Hello my fine unfettered friends.
Hungry for another hunk of horror?
We at HORROR – Scope Central certainly are.
This weeks charts are as unfavorable as ever.
They include a banana split, bodysnatching, and the ever-popular, squirrel genitals.
Aries… Neptune is in opposition and perpendicular to Aries. That’s not a good combination. Soon your interests will lie in bodybuilding. Shortly after, the police will catch you digging up bodies.

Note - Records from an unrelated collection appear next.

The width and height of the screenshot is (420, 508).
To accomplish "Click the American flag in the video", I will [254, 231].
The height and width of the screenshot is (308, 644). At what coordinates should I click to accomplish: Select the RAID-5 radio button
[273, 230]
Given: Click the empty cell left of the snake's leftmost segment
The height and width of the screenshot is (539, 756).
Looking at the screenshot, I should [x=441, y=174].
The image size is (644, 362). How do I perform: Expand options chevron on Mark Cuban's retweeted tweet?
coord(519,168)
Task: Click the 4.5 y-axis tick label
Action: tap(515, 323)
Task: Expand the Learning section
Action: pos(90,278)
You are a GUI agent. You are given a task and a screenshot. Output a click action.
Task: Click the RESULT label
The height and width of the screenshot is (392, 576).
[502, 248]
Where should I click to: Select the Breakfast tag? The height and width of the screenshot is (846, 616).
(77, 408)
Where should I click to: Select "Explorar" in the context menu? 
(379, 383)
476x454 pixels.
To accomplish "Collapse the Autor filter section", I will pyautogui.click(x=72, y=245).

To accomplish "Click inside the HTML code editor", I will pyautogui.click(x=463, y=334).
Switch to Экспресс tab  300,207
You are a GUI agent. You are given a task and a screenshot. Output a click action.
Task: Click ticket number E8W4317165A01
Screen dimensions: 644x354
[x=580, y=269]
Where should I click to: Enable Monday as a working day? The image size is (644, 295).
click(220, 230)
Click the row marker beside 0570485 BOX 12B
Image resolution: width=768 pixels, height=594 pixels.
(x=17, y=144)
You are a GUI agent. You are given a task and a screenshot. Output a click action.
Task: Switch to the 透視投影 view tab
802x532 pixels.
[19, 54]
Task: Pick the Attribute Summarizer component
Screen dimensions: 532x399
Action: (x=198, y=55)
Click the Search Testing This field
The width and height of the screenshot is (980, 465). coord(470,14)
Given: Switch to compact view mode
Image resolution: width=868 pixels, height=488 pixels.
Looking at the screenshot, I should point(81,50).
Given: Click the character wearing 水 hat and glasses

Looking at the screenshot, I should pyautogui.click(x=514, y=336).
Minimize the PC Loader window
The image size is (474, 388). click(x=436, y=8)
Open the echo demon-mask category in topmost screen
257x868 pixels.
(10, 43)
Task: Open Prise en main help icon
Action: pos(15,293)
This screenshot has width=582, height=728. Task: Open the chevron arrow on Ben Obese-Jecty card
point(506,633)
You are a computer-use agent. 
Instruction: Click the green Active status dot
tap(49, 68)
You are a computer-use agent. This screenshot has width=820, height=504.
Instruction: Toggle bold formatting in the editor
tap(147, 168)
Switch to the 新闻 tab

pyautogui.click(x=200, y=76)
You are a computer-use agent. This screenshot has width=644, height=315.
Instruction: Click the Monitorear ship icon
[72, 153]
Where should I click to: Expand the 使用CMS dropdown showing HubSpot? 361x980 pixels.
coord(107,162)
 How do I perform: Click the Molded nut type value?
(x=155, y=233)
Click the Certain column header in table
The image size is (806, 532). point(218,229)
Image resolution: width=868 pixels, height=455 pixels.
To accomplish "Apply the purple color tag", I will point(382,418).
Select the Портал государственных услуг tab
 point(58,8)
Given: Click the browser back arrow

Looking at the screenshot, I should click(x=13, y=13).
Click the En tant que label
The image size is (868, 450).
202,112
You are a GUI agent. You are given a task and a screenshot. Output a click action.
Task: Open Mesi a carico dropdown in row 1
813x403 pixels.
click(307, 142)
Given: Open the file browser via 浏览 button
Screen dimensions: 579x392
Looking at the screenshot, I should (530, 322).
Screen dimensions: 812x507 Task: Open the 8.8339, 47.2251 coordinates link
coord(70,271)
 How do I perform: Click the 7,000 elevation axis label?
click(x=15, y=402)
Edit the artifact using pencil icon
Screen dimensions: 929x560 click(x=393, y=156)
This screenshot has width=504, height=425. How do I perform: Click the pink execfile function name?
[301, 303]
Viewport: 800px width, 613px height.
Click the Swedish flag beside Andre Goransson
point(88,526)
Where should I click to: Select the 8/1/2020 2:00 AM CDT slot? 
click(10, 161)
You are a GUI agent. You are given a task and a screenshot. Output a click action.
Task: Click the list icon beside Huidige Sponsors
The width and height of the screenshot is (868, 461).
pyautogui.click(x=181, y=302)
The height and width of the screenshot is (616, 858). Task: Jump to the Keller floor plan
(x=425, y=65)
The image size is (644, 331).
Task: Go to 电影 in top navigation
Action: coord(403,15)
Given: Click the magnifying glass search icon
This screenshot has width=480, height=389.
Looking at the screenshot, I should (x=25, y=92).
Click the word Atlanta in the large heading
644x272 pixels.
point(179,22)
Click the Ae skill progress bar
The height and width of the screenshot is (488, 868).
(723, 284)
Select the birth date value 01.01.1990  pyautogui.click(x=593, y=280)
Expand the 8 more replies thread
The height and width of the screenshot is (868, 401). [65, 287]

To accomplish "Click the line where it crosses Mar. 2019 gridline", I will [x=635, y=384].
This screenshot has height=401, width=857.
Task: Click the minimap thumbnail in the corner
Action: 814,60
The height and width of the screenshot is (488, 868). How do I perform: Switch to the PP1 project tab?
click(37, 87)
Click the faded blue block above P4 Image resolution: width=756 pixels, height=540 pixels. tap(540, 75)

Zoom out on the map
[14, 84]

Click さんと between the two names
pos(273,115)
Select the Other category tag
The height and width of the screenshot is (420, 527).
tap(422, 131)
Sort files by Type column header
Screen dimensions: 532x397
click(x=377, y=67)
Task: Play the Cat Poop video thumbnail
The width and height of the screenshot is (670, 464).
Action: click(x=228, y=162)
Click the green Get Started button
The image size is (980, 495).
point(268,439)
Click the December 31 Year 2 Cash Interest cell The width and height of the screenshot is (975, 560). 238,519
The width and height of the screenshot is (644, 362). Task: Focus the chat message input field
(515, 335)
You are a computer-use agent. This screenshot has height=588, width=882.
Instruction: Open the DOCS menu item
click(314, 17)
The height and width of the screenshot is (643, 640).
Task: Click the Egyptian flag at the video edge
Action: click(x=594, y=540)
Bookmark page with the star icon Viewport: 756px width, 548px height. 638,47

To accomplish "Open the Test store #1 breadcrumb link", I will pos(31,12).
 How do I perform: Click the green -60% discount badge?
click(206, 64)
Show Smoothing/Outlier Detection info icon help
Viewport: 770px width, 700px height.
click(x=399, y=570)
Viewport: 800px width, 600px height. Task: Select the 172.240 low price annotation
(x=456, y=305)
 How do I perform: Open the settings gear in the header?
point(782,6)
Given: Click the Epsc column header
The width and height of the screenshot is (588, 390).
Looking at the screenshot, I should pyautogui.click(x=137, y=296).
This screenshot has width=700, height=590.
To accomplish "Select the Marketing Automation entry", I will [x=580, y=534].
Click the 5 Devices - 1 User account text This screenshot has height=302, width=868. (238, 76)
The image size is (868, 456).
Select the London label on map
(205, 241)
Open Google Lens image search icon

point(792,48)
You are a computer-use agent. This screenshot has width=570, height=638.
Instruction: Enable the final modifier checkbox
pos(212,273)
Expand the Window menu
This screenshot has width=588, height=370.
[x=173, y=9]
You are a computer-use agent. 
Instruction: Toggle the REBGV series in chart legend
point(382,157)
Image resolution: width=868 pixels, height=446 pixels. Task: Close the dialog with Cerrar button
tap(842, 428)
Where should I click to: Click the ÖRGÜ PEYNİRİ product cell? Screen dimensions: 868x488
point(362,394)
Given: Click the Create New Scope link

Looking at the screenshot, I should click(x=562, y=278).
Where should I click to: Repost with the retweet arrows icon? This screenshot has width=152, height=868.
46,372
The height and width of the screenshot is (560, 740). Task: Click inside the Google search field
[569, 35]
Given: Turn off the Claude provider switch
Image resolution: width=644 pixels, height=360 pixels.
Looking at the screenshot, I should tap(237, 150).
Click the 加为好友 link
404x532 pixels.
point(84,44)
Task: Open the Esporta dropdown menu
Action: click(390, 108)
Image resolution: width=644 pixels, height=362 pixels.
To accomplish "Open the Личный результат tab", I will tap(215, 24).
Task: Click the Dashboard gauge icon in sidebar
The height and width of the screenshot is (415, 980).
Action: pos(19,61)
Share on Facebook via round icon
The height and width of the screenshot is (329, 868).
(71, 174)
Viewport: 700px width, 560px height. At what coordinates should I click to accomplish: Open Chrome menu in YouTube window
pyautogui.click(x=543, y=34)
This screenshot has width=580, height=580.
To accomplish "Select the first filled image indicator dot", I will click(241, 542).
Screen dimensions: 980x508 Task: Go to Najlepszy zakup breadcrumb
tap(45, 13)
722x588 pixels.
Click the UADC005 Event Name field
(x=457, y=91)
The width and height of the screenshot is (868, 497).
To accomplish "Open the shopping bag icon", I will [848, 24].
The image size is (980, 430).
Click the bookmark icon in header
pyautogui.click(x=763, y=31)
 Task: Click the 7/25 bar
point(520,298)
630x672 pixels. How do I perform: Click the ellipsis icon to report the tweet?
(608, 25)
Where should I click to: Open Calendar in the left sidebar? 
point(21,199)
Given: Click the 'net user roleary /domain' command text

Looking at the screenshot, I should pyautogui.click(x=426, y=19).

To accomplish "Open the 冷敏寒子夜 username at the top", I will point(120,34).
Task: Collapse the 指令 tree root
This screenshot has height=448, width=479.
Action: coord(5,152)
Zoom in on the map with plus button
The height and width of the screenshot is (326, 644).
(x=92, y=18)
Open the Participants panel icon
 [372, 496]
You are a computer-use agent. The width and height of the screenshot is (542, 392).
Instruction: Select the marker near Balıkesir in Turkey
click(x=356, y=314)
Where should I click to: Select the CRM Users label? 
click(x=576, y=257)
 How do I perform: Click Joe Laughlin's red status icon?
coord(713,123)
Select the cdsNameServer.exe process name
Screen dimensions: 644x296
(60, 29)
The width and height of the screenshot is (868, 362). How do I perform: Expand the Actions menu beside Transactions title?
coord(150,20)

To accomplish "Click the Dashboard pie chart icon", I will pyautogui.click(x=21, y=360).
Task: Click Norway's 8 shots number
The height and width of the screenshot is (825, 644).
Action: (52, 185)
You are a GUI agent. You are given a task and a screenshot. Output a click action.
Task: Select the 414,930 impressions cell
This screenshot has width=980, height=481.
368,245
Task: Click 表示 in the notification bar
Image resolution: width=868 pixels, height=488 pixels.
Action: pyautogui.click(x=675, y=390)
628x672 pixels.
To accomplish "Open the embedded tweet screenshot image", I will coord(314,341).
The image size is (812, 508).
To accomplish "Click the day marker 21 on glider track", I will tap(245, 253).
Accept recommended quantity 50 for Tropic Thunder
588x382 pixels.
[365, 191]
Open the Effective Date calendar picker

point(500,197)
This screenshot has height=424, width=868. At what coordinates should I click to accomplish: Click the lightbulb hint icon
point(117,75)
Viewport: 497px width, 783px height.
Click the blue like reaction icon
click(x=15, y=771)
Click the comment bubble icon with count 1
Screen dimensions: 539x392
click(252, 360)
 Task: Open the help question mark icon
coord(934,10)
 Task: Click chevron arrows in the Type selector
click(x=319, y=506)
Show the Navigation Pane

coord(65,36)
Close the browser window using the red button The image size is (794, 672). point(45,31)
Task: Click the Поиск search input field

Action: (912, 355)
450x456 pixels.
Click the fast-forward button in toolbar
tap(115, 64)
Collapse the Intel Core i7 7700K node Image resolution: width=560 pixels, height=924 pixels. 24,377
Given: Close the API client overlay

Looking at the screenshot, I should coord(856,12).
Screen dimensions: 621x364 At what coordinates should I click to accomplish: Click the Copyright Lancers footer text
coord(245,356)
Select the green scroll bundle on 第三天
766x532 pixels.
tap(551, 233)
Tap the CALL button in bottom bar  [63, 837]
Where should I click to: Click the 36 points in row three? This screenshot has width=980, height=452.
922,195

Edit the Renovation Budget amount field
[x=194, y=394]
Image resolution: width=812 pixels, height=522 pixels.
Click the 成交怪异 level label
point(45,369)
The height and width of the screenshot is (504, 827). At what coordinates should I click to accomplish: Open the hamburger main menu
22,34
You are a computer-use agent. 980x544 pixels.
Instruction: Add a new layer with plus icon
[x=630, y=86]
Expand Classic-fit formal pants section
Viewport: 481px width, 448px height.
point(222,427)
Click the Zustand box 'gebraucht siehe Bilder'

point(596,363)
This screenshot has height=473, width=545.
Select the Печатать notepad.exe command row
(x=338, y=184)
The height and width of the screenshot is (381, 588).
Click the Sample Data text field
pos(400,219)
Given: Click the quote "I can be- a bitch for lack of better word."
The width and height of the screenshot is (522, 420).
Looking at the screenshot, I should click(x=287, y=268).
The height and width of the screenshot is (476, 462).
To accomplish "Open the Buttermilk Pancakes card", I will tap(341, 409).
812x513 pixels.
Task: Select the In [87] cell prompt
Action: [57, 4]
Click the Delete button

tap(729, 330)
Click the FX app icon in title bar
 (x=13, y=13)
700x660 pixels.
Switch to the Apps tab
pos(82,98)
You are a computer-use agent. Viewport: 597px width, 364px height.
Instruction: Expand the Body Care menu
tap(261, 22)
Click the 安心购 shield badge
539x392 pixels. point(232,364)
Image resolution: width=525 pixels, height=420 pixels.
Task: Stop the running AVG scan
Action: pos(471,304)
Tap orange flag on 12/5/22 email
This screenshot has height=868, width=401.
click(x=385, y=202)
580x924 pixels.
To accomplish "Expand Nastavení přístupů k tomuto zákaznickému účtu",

Taurus… Saturn is in hyper-perigee now and square with Taurus. That’s not good for a Taurus. In the future, you will either have a banana split or develop a split personality. It could go either way. Afterwards, you’ll be running in two directions at once.
Gemini… Mercury is rising at an alarming rate and is in retrograde mode. That combination is always a bad sign for Gemini. In the future, you will become obsessed with the idea of getting a Human Equivalency Certificate. People will think you are weird.
Cancer… The Moon is locked in its seventh house and can’t get out. That’s not a good sign for a Cancer. In the future, you will journey to Tibet or place a bet. Either way you’ll lose a lot of money.
Leo… The Sun is in opposition to Leo now. That’s never good. In the future, you will remove your hippocampus and take it to a campus near the pampas. People will think you are weird.
Virgo… Mars is in high vitriolic mode now. That’s not good for a Virgo. In the future, you will be arrested for exposing your pineal gland in public.
Libra… Venus is in high aspect now against Libra. That’s not good for a Libra. In the future, you will become confused and take your rib eye steak to an ophthalmologist for an exam.
Scorpio… Pluto is in low orbital aspect now and in opposition to Scorpio. That’s not good for a Scorpio. Soon, a herd of flying elephants will rain on your parade. Some of them will even crap on it.
Sagittarius… The Earth is in high modal apogee now. That’s never good for a Sagittarius. In the future, you will become a fashion designer. But, you will only specialize in the word, Fashion.
Capricorn… Neptune is square and in opposition to Capricorn at this time. That combination is not good for a Capricorn. In the future, your enemies will try to infuse you with secret herbs and spices. They will not fully succeed. Afterwards, chefs from all over the world, and Dennis Miller, will stalk you.
Aquarius… Jupiter is in its seventh house suffering from a massive migraine. That’s not good for an Aquarius. In the future, the pain in your throat will stop after you stop eating pine needles.
Pisces… Venus is in high orbital opposition to Pisces now. That’s not a good configuration. In the future, each time you are asked for an ID, you will open your wallet and flash the genitals of a male squirrel. People will be appalled.
And…remember what Weird Al says about astrology in his song, “Your Horoscope For Today”:
“Now you may find it inconceivable or at the very least a bit unlikely that the relative position of the planets and the stars could have a special deep significance or meaning that exclusively applies to only you, but let me give you my assurance that these forecasts and predictions are all based on solid, scientific, documented evidence, so you would have to be some kind of moron not to realize that every single one of them is absolutely true.”